Week of November 25, 2002


Bishops 'march to Rome's orders'

Canon law expert says Cdn. prelates lost their authority


By ART BABYCH
Canadian Catholic News
Ottawa


One of the most respected canon law experts in Canada says the Canadian Conference of Catholic Bishops has been deprived of any real authority and that its members - with one or two exceptions - are getting their "marching orders" from Rome.

"The bishops in Canada are no longer pro-active," said Oblate Father Francis Morrisey, professor of canon law at Saint Paul University. "Everything is centralized at the level of the Holy See and for all practical purposes, it's the Holy See that determines the agenda."

Morrisey, who is also a consultant to the Vatican, called the situation "sad" in light of the "very, very creative period" in the immediate years after the Second Vatican Council.

In an address Nov. 15 to a symposium at Saint Paul University marking 40 years after the beginning of Vatican II, Morrisey said, "Despite all the protests to the contrary" the CCCB is struggling with division between the English and French sectors. He did not elaborate.

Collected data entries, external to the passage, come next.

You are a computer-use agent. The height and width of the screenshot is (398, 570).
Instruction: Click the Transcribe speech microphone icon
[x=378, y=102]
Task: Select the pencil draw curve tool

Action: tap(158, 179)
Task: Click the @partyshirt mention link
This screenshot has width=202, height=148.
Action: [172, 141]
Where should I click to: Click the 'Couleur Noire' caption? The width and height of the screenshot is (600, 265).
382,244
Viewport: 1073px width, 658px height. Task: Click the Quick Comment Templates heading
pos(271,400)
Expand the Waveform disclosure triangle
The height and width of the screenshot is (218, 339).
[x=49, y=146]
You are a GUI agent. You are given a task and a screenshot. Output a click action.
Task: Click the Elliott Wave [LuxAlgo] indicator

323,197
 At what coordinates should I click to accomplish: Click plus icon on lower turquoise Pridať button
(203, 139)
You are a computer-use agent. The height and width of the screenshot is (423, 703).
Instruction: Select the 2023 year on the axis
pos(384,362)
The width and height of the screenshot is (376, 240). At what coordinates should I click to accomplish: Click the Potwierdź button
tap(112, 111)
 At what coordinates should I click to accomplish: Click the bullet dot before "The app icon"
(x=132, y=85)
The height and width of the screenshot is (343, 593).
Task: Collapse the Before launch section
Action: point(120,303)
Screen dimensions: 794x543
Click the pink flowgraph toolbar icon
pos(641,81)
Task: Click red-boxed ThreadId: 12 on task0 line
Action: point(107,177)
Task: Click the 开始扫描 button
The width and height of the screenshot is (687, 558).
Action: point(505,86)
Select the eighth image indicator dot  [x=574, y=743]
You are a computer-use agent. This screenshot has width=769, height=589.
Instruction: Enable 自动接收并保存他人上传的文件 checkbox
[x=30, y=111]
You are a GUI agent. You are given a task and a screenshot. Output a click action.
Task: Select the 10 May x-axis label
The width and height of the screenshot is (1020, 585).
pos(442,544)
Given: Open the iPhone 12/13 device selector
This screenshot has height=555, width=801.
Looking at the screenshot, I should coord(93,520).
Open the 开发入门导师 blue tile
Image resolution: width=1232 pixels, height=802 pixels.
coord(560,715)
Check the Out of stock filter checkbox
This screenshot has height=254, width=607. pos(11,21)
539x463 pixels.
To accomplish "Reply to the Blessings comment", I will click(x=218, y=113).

Much of the real work of the Canadian bishops is done at the regional level, Morrisey said. "I would not be at all surprised to see that someday the conference would just be purely pro forma (operating as a formality) and then it will be the (four) regional groups that will at last have recognition. It is certainly the way things are going right now."

The episcopal conference "is not functioning," he said. "It takes about three years to get any decision through the conference."

But Msgr. Peter Schonenbach, general secretary of the CCCB, disagreed. He said a number of major decisions have "moved very quickly" through the conference in the last few years.

"For all practical purposes, it's the Holy See that determines the agenda."

- Fr. Francis Morrisey

However, he said, "The fact remains that there are things which take time (but), it's not the problem of the conference, it's the problem some times with the relationship with Rome."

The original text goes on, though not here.